Help for package MetricsWeighted

Title:

Weighted Metrics and Performance Measures for Machine Learning

Version:

1.0.4

Description:

Provides weighted versions of several metrics and performance measures used in machine learning, including average unit deviances of the Bernoulli, Tweedie, Poisson, and Gamma distributions, see Jorgensen B. (1997, ISBN: 978-0412997112). The package also contains a weighted version of generalized R-squared, see e.g. Cohen, J. et al. (2002, ISBN: 978-0805822236). Furthermore, 'dplyr' chains are supported.

License:

GPL-2 | GPL-3 [expanded from: GPL (≥ 2)]

Depends:

R (≥ 3.1.0)

Encoding:

UTF-8

RoxygenNote:

7.3.2

Imports:

graphics, stats

URL:

https://github.com/mayer79/MetricsWeighted

BugReports:

https://github.com/mayer79/MetricsWeighted/issues

Suggests:

knitr, rmarkdown, testthat (≥ 3.0.0)

VignetteBuilder:

knitr

Config/testthat/edition:

NeedsCompilation:

Packaged:

2025-04-12 08:26:12 UTC; mayer

Author:

Michael Mayer [aut, cre], Christian Lorentzen [ctb]

Maintainer:

Michael Mayer <mayermichael79@gmail.com>

Repository:

CRAN

Date/Publication:

2025-04-12 08:50:06 UTC

Classification Metrics

Description

Weighted versions of non-probabilistic and probabilistic classification metrics:

accuracy(): Accuracy (higher is better).
classification_error(): Classification error = 1 - Accuracy (lower is better).
precision(): Precision (higher is better).
recall(): Recall (higher is better).
f1_score(): F1 Score. Harmonic mean of precision and recall (higher is better).
AUC(): Area under the ROC (higher is better).
gini_coefficient(): Gini coefficient, equivalent to 2 \cdot \textrm{AUC} - 1. Up to ties in predicted, equivalent to Somer's D (higher is better).
deviance_bernoulli(): Average Bernoulli deviance. Equals twice the log loss/binary cross entropy (smaller is better).
logLoss(): Log loss/binary cross entropy. Equals half the average Bernoulli deviance (smaller is better).

Usage

accuracy(actual, predicted, w = NULL, ...)

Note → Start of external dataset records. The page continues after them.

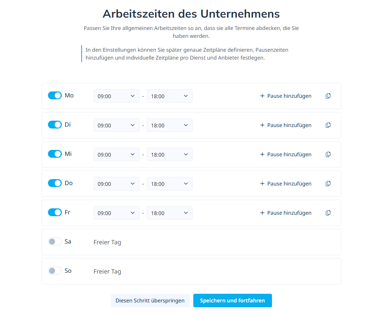Open the Do start time 09:00 dropdown

coord(116,184)
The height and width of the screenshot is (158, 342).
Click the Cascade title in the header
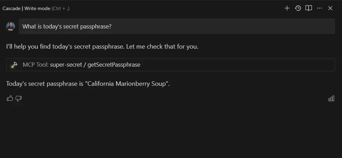[x=11, y=8]
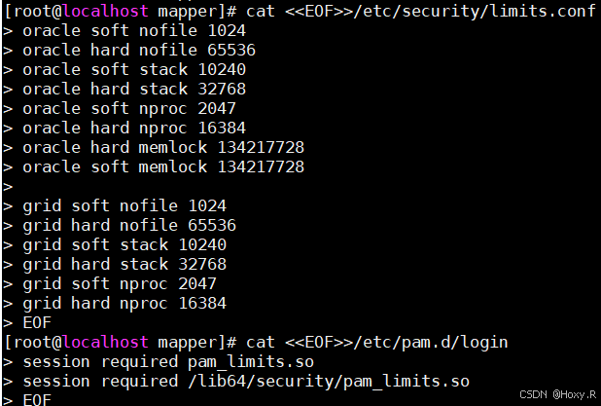This screenshot has width=601, height=406.
Task: Click the 'grid soft nproc 2047' line
Action: pyautogui.click(x=120, y=284)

classification_error(actual, predicted, w = NULL, ...)

precision(actual, predicted, w = NULL, ...)

recall(actual, predicted, w = NULL, ...)

f1_score(actual, predicted, w = NULL, ...)

AUC(actual, predicted, w = NULL, ...)

gini_coefficient(actual, predicted, w = NULL, ...)

deviance_bernoulli(actual, predicted, w = NULL, ...)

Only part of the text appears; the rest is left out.